--- START OF Data section ---

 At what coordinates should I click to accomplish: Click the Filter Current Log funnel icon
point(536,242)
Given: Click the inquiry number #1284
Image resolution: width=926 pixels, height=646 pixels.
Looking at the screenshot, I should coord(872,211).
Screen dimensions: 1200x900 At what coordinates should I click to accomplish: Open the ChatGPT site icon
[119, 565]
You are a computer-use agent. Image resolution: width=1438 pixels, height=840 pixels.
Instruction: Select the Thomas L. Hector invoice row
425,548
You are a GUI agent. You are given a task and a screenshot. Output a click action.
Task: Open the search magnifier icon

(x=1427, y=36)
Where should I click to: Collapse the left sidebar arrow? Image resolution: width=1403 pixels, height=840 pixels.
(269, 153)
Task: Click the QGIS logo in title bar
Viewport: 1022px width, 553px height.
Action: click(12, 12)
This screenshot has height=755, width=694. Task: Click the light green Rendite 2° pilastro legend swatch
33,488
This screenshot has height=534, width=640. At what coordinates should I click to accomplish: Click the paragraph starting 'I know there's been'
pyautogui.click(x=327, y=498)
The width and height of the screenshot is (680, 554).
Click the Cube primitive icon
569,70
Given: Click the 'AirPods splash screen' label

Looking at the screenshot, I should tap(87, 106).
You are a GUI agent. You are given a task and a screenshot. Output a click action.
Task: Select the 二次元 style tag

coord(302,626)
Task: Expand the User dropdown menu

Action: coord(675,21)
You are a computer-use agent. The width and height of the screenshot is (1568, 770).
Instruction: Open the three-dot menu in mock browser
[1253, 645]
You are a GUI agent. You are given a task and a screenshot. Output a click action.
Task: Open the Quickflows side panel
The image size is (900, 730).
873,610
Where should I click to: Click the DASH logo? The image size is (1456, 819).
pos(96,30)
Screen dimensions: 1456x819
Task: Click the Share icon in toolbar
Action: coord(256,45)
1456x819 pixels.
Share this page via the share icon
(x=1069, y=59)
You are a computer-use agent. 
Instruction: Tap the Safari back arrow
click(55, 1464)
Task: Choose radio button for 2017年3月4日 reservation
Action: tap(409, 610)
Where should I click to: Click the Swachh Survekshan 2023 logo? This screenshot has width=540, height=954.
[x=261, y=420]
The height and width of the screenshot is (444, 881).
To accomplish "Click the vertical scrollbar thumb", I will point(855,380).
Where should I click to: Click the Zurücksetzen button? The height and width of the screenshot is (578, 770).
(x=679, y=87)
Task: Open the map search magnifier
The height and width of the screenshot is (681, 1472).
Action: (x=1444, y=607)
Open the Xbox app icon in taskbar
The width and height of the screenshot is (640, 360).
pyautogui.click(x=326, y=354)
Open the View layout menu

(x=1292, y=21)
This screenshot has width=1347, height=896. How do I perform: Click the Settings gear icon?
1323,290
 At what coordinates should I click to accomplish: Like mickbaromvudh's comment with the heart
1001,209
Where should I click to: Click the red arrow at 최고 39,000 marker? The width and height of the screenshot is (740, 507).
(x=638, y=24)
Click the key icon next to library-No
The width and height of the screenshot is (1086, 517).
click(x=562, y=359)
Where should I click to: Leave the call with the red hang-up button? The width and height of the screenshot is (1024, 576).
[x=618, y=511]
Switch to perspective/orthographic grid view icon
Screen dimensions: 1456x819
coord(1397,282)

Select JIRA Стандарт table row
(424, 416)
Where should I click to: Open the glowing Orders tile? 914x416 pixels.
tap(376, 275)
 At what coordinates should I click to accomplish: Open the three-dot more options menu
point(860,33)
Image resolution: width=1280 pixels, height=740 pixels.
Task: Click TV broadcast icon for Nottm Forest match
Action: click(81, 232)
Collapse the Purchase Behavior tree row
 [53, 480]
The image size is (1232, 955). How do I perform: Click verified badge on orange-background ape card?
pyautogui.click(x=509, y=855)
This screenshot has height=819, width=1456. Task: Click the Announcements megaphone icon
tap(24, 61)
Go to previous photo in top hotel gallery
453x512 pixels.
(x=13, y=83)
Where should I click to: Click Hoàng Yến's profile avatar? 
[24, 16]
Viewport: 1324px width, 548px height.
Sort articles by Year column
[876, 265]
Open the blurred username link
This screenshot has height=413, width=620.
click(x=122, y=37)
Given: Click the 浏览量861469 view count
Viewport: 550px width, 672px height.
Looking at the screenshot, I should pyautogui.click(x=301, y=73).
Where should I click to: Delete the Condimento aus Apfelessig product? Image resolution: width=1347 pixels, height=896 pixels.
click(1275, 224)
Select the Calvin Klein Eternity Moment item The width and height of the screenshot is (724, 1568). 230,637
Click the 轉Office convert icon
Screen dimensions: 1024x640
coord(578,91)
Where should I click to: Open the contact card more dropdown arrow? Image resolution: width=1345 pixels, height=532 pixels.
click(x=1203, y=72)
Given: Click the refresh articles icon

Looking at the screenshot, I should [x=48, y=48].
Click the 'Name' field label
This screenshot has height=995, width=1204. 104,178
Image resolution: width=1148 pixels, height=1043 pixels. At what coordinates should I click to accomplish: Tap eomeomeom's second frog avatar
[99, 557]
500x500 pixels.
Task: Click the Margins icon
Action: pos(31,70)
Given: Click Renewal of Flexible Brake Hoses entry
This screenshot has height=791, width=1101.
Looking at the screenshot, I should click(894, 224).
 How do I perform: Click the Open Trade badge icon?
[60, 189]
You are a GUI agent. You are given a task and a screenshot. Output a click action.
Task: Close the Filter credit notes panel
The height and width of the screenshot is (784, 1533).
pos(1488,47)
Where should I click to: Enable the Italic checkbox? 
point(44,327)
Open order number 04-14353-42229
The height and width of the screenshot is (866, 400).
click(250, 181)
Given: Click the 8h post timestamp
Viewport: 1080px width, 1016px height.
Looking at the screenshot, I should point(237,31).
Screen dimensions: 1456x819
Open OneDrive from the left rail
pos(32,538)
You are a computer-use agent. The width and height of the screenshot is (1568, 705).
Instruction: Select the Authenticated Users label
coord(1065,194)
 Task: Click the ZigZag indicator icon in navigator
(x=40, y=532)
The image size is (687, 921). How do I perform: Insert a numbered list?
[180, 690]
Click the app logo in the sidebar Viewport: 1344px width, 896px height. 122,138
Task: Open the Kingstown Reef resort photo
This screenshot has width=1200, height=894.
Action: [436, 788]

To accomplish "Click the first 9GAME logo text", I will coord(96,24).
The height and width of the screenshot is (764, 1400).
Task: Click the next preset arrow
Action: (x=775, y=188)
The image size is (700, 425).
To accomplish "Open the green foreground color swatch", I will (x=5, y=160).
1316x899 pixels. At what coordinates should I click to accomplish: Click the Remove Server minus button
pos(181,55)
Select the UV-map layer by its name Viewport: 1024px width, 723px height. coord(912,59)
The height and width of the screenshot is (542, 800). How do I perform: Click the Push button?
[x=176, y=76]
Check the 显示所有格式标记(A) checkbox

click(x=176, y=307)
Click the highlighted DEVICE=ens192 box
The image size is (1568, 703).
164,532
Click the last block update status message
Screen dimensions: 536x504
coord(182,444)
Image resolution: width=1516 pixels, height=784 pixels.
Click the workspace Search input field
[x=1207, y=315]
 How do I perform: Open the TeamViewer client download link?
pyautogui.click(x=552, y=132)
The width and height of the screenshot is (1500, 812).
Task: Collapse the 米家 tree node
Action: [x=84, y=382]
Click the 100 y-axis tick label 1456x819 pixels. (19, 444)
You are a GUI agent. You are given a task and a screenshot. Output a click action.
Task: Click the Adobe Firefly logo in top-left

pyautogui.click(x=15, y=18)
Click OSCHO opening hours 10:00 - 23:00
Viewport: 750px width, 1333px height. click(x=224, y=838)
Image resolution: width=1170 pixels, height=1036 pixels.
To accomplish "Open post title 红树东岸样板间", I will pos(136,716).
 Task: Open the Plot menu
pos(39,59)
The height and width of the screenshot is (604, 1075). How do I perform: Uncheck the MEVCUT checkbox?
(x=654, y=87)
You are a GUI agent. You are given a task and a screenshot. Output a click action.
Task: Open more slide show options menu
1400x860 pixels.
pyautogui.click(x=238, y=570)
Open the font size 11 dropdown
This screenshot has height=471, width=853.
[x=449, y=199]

--- END OF Data section ---

> [Goal]: Switch "slide show" to "slideshow" in the material from the line holding "The height and width of the screenshot is (604, 1075)." through the end, inclusive, and give those lines again with nothing else changed.

> [Solution]:
The height and width of the screenshot is (604, 1075). How do I perform: Uncheck the MEVCUT checkbox?
(x=654, y=87)
You are a GUI agent. You are given a task and a screenshot. Output a click action.
Task: Open more slideshow options menu
1400x860 pixels.
pyautogui.click(x=238, y=570)
Open the font size 11 dropdown
This screenshot has height=471, width=853.
[x=449, y=199]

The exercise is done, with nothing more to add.